▶ **Task A**
Name every power meter that the text on the Zone power meter prototype identifies by product name.
▶ **Task B**
Transcribe the text on the Zone power meter prototype word for word, from "During steady state" to "to 100% right.".

>> Start Text segment

Of course, as you can easily see the data’s not yet perfect. It’s not a finished product, and thus there are bugs. As Barry Redmond (one of the Brim Brother founders) noted to me tonight – “If it was perfect, we’d be selling it today.” Which is a fitting and appropriate comment for not only the Zone power meter, but many other promised power meters for the upcoming 2013 season – including the Garmin Vector, Stages Power Meter, ROTOR power meter and numerous others. Ultimately, I have no doubts that all of these products will come to market, and do so with satisfactory accuracy and reliability. None of these companies are any different than Polar/Look in their ability to bring this technology to market. All of them face the same challenge though of solving those last final nagging bugs.
If we look at the Zone ride file, there were some bugs I saw. For example if I stopped pedaling, it shifts the pedal balance to be 100% to the right unit. While power wattage correctly shows 0w, the balance shows 100/0. Obviously, this is a relatively trivial item to fix in the grand scheme of things (statement: If 0w then pedal balance = null), but it is indicative that they aren’t 100% there yet.
Additionally, I felt that the power readings seemed high in general to me. The unit does support calibration (which was done), but the readings still seemed to trend a bit high. There were also two unexplained spikes. At one point it listed my maximum recorded power point at 1,303W – which was likely about 400-500w higher than reality for this ride. Looking at the detail of that one second in time, you can see a strange drop, followed by a spike in cadence corresponding to the spike in power.
During steady state efforts the power values were clean however (even if they felt skewed high), as you can see in the above graphs a bit higher. Which is better than being choppy or highly variable. Of course, I didn’t have another direct force power meter on the bike to gauge whether or not my guesstimate on being high was accurate or not.
With everything said, what were my key takeaways from tonight on a prototype unit?
1) It’s not perfect, but it does seem to be generally stable while riding. There weren’t any obvious dropouts (minus the two one-second spikes noted), nor complete weirdness in balance during steady-state riding. The balance appeared and felt accurate once pedaling.
2) There are some cleanup bugs around balance transmissions (i.e. left/right) where 0w faults to 100% right.
3) As a whole, the system is silly easy to use. Turn it on, and off you go onto any bike. There’s nothing different about this bike, it’s just standard Speedplay pedals.

>> End Text segment
>> Start Provided data

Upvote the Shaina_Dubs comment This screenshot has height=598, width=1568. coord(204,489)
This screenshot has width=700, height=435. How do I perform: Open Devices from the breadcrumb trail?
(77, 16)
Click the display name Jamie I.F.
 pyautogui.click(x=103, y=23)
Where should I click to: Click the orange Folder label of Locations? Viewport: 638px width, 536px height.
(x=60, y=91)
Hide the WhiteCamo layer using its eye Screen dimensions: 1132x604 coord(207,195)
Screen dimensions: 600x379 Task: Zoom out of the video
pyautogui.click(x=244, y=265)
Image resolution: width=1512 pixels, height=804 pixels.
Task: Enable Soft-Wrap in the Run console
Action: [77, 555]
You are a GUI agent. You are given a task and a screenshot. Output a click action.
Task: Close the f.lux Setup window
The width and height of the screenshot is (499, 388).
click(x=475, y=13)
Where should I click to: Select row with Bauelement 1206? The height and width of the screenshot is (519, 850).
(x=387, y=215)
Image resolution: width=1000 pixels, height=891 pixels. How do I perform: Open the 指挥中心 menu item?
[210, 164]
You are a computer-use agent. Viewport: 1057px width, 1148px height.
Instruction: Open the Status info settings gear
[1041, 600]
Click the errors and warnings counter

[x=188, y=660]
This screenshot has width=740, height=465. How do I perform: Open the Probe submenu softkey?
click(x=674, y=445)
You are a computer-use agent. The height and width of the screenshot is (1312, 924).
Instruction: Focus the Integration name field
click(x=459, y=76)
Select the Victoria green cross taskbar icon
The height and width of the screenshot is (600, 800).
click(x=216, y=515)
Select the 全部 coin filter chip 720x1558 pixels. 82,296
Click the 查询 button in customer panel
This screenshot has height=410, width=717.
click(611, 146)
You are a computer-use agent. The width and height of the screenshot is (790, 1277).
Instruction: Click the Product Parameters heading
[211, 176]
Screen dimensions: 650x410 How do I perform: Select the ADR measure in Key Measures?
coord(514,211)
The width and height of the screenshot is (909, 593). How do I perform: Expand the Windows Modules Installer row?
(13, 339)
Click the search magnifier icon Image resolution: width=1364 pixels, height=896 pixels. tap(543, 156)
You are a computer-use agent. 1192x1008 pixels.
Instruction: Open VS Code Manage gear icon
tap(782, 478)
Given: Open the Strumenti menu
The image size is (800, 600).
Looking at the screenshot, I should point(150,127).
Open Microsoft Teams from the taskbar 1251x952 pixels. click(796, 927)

>> End Provided data

▶ **Correct output A**
Zone power meter
Garmin Vector
Stages Power Meter
ROTOR power meter

▶ **Correct output B**
During steady state efforts the power values were clean however (even if they felt skewed high), as you can see in the above graphs a bit higher. Which is better than being choppy or highly variable. Of course, I didn’t have another direct force power meter on the bike to gauge whether or not my guesstimate on being high was accurate or not.
With everything said, what were my key takeaways from tonight on a prototype unit?
1) It’s not perfect, but it does seem to be generally stable while riding. There weren’t any obvious dropouts (minus the two one-second spikes noted), nor complete weirdness in balance during steady-state riding. The balance appeared and felt accurate once pedaling.
2) There are some cleanup bugs around balance transmissions (i.e. left/right) where 0w faults to 100% right.